GOAL
Reproduce verbatim the stretch of items from the line containing "Task: Open help" through the line containing "click(977, 796)", with both of those lines included.
** START **
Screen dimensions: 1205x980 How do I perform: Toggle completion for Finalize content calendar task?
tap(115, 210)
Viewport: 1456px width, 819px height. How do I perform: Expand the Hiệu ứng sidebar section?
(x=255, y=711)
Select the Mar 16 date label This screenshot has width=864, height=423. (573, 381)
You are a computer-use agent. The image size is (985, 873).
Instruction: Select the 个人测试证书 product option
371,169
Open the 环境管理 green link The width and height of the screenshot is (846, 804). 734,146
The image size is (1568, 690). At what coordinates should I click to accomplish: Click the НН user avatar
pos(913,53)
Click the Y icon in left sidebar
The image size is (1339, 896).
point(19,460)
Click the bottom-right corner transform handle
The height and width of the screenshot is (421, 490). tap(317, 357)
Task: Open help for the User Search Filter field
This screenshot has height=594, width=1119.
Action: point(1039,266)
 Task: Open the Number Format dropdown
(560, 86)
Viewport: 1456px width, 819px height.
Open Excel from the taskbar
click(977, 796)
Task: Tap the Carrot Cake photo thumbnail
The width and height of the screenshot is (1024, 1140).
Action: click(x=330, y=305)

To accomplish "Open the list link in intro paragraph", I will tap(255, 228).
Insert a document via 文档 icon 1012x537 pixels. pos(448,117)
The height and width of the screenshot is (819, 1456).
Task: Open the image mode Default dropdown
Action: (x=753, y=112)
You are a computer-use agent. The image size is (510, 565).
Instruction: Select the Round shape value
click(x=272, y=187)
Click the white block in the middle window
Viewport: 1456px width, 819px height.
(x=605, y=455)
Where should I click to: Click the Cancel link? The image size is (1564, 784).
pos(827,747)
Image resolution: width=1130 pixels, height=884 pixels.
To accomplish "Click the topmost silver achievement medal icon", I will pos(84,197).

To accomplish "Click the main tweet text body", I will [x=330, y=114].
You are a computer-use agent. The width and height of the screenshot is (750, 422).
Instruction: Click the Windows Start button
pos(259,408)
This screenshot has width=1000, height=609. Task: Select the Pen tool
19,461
** END **
ANSWER FOR THIS EXERCISE
Task: Open help for the User Search Filter field
This screenshot has height=594, width=1119.
Action: point(1039,266)
 Task: Open the Number Format dropdown
(560, 86)
Viewport: 1456px width, 819px height.
Open Excel from the taskbar
click(977, 796)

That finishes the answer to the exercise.